Sp100A isoform promotes localization of the histone chaperone HIRA to PML nuclear bodies.

PML nuclear bodies (PML-NBs) are dynamic subnuclear structures important for chromatin dynamics and anti-viral defense. In this study we investigate the role of Sp100 isoforms in promoting localization of the H3.3 histone chaperone HIRA to PML-NBs in human keratinocytes. Sp100 knockout (KO) cell lines were generated in normal keratinocytes using CRISPR-Cas9 technology and shown to display typical skin development, normal PML-NB formation, and a normal interferon response as determined by RNAseq. However, the histone chaperone HIRA and its associated complex members (Ubinuclein-1 and ASF1A) failed to localize to PML-NBs in the absence of Sp100, even after interferon stimulation.
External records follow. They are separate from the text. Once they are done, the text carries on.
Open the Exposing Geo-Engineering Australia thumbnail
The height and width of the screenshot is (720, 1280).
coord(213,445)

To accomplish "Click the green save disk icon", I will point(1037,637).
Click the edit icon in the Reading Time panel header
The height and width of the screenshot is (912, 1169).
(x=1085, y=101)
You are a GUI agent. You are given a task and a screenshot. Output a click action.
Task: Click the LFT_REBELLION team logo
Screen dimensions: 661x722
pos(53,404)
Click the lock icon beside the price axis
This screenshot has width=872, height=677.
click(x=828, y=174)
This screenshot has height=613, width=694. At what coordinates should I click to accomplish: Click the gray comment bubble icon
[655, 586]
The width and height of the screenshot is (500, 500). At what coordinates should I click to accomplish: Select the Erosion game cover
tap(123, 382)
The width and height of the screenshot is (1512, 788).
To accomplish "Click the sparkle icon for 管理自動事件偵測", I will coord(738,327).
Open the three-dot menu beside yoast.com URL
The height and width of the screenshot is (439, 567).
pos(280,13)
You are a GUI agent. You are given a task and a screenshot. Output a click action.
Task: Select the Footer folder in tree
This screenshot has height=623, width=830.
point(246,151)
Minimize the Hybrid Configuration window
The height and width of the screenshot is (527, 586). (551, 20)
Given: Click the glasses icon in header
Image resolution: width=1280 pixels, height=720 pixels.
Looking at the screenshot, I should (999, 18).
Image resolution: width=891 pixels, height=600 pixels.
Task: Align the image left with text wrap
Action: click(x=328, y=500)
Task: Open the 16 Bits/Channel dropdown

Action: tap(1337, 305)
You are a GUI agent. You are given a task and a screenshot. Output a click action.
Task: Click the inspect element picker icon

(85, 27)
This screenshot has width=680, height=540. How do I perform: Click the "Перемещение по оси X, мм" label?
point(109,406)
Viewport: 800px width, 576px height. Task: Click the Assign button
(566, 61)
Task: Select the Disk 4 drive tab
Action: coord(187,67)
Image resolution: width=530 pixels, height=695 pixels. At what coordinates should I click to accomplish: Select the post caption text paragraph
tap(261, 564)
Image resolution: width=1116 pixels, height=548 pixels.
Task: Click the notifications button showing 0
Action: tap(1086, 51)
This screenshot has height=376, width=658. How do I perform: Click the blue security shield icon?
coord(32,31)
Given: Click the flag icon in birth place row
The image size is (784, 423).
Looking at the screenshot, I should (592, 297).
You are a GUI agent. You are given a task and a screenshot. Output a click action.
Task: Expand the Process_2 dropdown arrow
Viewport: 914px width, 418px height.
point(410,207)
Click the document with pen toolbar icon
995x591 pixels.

Exogenous expression of the four main isoforms of Sp100 showed that the Sp100A isoform is the primary driver of HIRA localization to PML-NBs; predictive structural analysis of the various Sp100 isoforms using several AI methods (AlphaFold 3, Chai-1, and Boltz-2) plus molecular dynamics simulation of Sp100B highlighted how interspersed structural domains and intrinsically disordered regions (IDRs) could influence this localization. Analysis of Sp100A proteins with mutations in seven distinct functions showed that the SUMO-interacting motif (SIM) plays an important role in HIRA localization to PML-NBs. These findings highlight the functional diversity of the Sp100 isoforms in modulating chromatin dynamics at PML-NBs and further discern the molecular features underpinning the relationship between histone chaperones and PML-NBs. We conclude that HIRA recruitment to PML-NBs is not required for immediate interferon signaling but as suggested by others, is potentially required for maintaining epigenetic memory by delayed H3.3 incorporation at interferon-stimulated genes.